New Construction Surging
After small dips of 2% and 3% in the first two months of 2018, new U.S. construction skyrocketed in March by 11% from February to a seasonally adjusted annual rate of $785.2 billion. This increase was led by a 73% upsurge month-over-month in the nonbuilding construction sector, which encompasses public works projects, gas plants, and electric facilities.
Analysts note that new construction has been seesawing over the past several months, which they say is a sign of a mature stage of the industry after which growth will slow. So don’t be surprised if the growth in new construction starts tapering off throughout the rest of the year.
Still Plenty of Construction Jobs
The latest numbers from the U.S. Department of Labor show that all but eight U.S. states added construction jobs between May 2017 and last month. Massachusetts’ seasonally-adjusted construction employment jumped 5.9% thanks to the 8,800 new jobs which were filled over that time period.
Data from the U.S. Bureau of Labor Statistics indicate that the seasonally-adjusted national construction unemployment rate ticked up .2% in April from the same month in 2017. In this category, Massachusetts is in the top third among U.S. states with a construction jobless rate of 4.6%, tying it with Colorado for the 12th lowest in the country. Though that rate is still a percentage point higher than April of last year, it plunged by a percentage point from March of 2018.
However, the Commonwealth has seen small drops in construction employment over the last two months, sliding .2% from April to May and .5% from March to April. Though the market remains strong, Associated General Contractors of America chief economist Ken Simonson says, “[U]nexpected, steep cost increases for many materials may force some contractors to lay off workers…”
Everybody’s Throwing Money at the Construction Industry
Finally, construction spending remains strong in the U.S. as the total value of American construction rose 1.8% in April from March to a seasonally adjusted annual rate of $1.31 trillion, which is a record high. While private sector spending soared 2.8% in April, marking the largest monthly gain in 75 months; residential spending shot up 4.4% – the biggest month-to-month gain in almost a quarter century.

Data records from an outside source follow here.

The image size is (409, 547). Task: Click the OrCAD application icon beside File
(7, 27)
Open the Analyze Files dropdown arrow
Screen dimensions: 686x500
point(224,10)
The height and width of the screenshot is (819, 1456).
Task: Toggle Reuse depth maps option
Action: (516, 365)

In addition, April non-residential construction was 5.1% higher than the same month in 2017, led by the transportation and commercial sectors. So it appears that the strong economy is still fueling growth in the construction industry.
You’d have to be a real pessimist to find anything that is disturbing about the current state of the construction industry in America (and Massachusetts for that matter). But there are a few signs that the exceptional health of the industry might be challenged by higher prices on steel, aluminum, and other materials that have been the target of tariffs by the U.S. government. So for those individuals who are still in construction supervisor licensing school, be prepared for possible hiccups in your business over the next several months.